I'm also tempted by the many old-fashioned candies.


----------



## Kim_NC

Thanks for the additional ideas. I'm continuing to work on an inventory & price list.


----------



## partndn

Hey Tallpines...
Those sleeves of fruit fillings you mention..
I have always "eyed" them at my nearest store, but never tried. Please tell me your findings.
Occasionally I do some catering as a side job, and have thought they would make tasty EASY tart fillings, etc. Not just the fruit, but the cream chocolate and custard ones.
I am weird about buying from any store when I can't find a date on an item, not that I stick to every exp date exactly, but I just like to know.

Which did you try, how yummy was it, and did you use the whole thing or store some?


----------



## Guest

There was an Amish community here in Caswell county. the Amish moved on, but the guy sold the store. Its called Yoder's country market in Yanceyville NC. this is their website: http://www.yodersmart.com/
Rick and Liz(the non-Amish husband and wife owner/operators) are top notch people, and I bet they'd be glad to talk to you. They have several years experience already and could be invaluable in giving you suppliers, and telling you what sells best, etc.


----------



## tallpines

partndn said:


> Hey Tallpines...
> Those sleeves of fruit fillings you mention..
> I have always "eyed" them at my nearest store, but never tried. Please tell me your findings.
> Occasionally I do some catering as a side job, and have thought they would make tasty EASY tart fillings, etc. Not just the fruit, but the cream chocolate and custard ones.
> I am weird about buying from any store when I can't find a date on an item, not that I stick to every exp date exactly, but I just like to know.
> 
> Which did you try, how yummy was it, and did you use the whole thing or store some?

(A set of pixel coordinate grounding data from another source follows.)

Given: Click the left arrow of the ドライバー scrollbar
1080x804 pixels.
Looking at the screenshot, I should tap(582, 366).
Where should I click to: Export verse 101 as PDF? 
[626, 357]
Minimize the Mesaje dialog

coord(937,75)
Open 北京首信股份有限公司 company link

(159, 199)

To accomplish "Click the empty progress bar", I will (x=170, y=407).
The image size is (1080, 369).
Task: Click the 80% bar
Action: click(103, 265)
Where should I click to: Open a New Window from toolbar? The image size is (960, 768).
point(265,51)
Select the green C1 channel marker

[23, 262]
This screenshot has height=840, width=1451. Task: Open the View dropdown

I've only purchased the fruit fillings and used them for coffee cake.
I've always used the complete package ----- 
I don't bake that type of thing very often so when I do, the family always thinks it is supper yummy.

Sorry, I can't be more helpful


----------



## amyd

Something I love to buy at my Mennonite store is loose tea blends. I'd order from you if you carried them, It's an hour and a half to the store that carries them so I don't get to go very often.


----------



## beaglebiz

We have a local store (here is the site http://www.bulkfood.net/ ) with all of the all of the things people mentioned, plus some bulgar wheat, dried cranberries, raisins etc...
local stuff like syrup, bulk honey, wheat berries...Dutch jell, plain gelatin by the pound,
heirloom seeds, with plants in the spring..free mule rides through the woods in the fall and at Christmas, home made doughnuts, plus local crafts, like soap, pottery, knitting, etc


----------



## amyd

Do you have a website/order list yet?


----------



## coalroadcabin

At our local store I buy:

Herbs and spices (the prices can not be beat!)
Dried fruit
ClearJel
Ginger Snaps (they have the spiciest gingersnaps I've ever had, Yum!)

Ours also has a deli so I buy my bulk cheese there.


----------



## mrsjenpeters

pies hahaha. 

i usually buy jams/jellies, breads, and homemade pastas from the amish vendor at our markets. i'd also buy honey and candies from them if they offered.


----------